### QUOTED PASSAGE
■ ■ ■ ■ ■

The legal connection between districting and minority rights gained further steam in the 1980s and early 1990s in the wake of a series of pathbreaking Supreme Court decisions. In 1986, the Supreme Court ruled in Thornburg v. Gingles that the Voting Rights Act implied legislative districts should not discriminate against racial minorities. In the wake of legislative districting in North Carolina, following the 1982 reapportionment, African-American voters sued arguing that the districts diluted their voting power and ran afoul of Section 2 of the Voting Rights Act. The court agreed with the plaintiffs and ruled the districting plan invalid. This decision was construed as a prod for state legislatures to draw legislative districts that made it feasible for minorities to get elected. In practice, state legislatures, with further prodding from the U.S. Department of Justice, took this to mean creating districts where an ethnic minority comprised a majority of the district. The driving idea was that majority-minority districts will be able to elect minorities into the legislature and thereby boost minority representation.

As state legislatures began carrying out this goal in the early 1990s, it produced considerable legal and political backlash. Creative geography in North Carolina, for example, produced the famous 12th District, which knitted together parts of Durham and Charlotte into a single district, although those two cities are more than 150 miles apart. Much of the district was comprised of little more than stretches of Interstate 85. In 1993, the Supreme Court ruled, in Shaw v. Reno, that race cannot be the only justification for creating a district; especially if it leads to bizarrely shaped districts like North Carolina's 12th. As a result, the court ruled that the North Carolina district needed to be redrawn. It is worth noting that the 12th District elected the first African American to Congress from North Carolina since the end of Reconstruction.

■ ■ ■ ■ ■

### EXCERPTED DATA

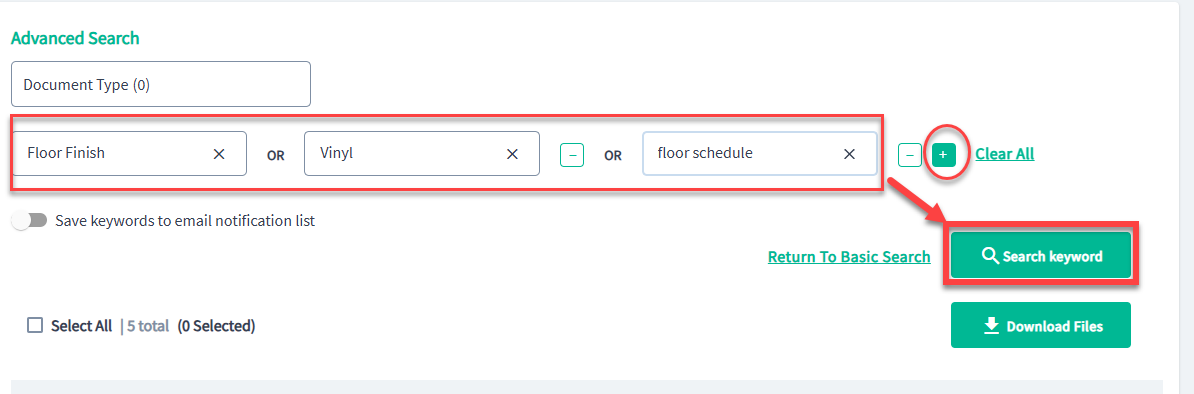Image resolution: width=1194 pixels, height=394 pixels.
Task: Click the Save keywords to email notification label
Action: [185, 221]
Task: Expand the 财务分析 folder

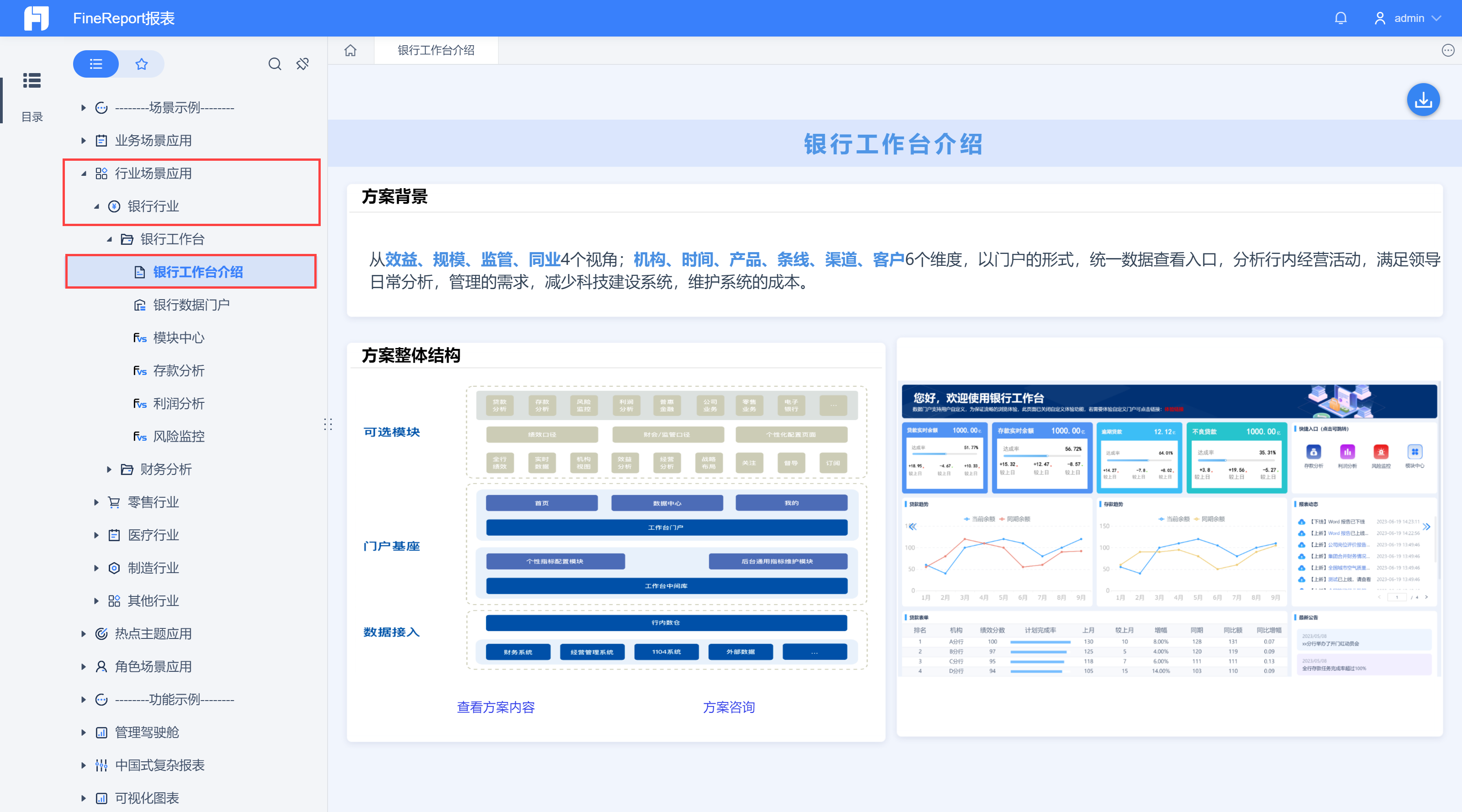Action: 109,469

■ ■ ■ ■ ■

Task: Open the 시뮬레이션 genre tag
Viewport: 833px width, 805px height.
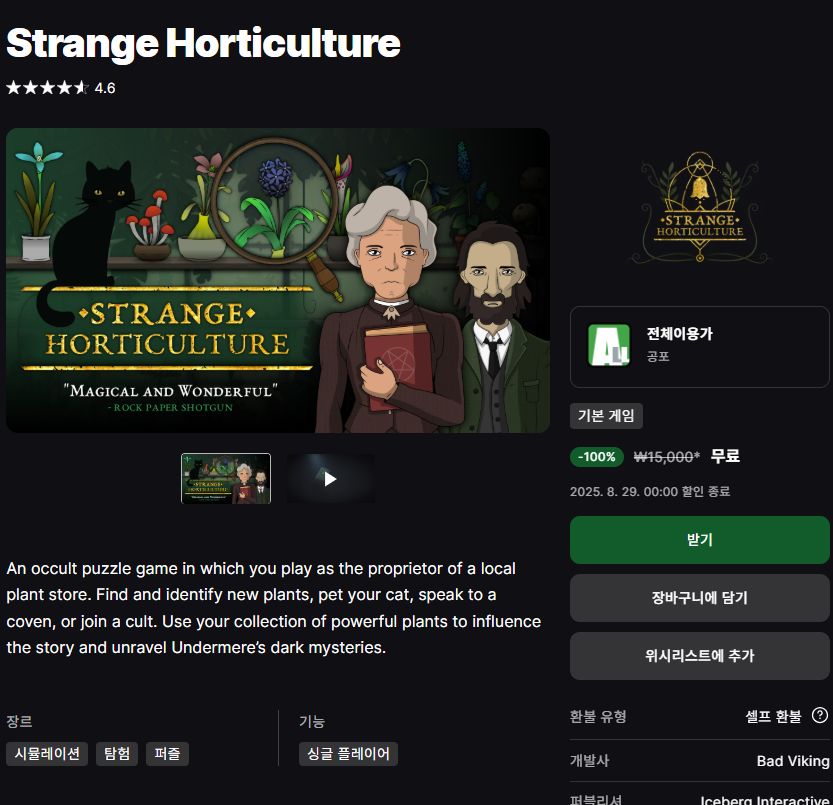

■ ■ ■ ■ ■

### REQUIRED TASK 1
List every individual year (not decade) that the redistricting passage mentions, in the order it appears.
### REQUIRED TASK 2
Please reproduce the part of the redistricting passage that begins with "As state legislatures" and ends with "end of Reconstruction.", word for word.

### WORKED SOLUTION 1
1986, 1982, 1993

### WORKED SOLUTION 2
As state legislatures began carrying out this goal in the early 1990s, it produced considerable legal and political backlash. Creative geography in North Carolina, for example, produced the famous 12th District, which knitted together parts of Durham and Charlotte into a single district, although those two cities are more than 150 miles apart. Much of the district was comprised of little more than stretches of Interstate 85. In 1993, the Supreme Court ruled, in Shaw v. Reno, that race cannot be the only justification for creating a district; especially if it leads to bizarrely shaped districts like North Carolina's 12th. As a result, the court ruled that the North Carolina district needed to be redrawn. It is worth noting that the 12th District elected the first African American to Congress from North Carolina since the end of Reconstruction.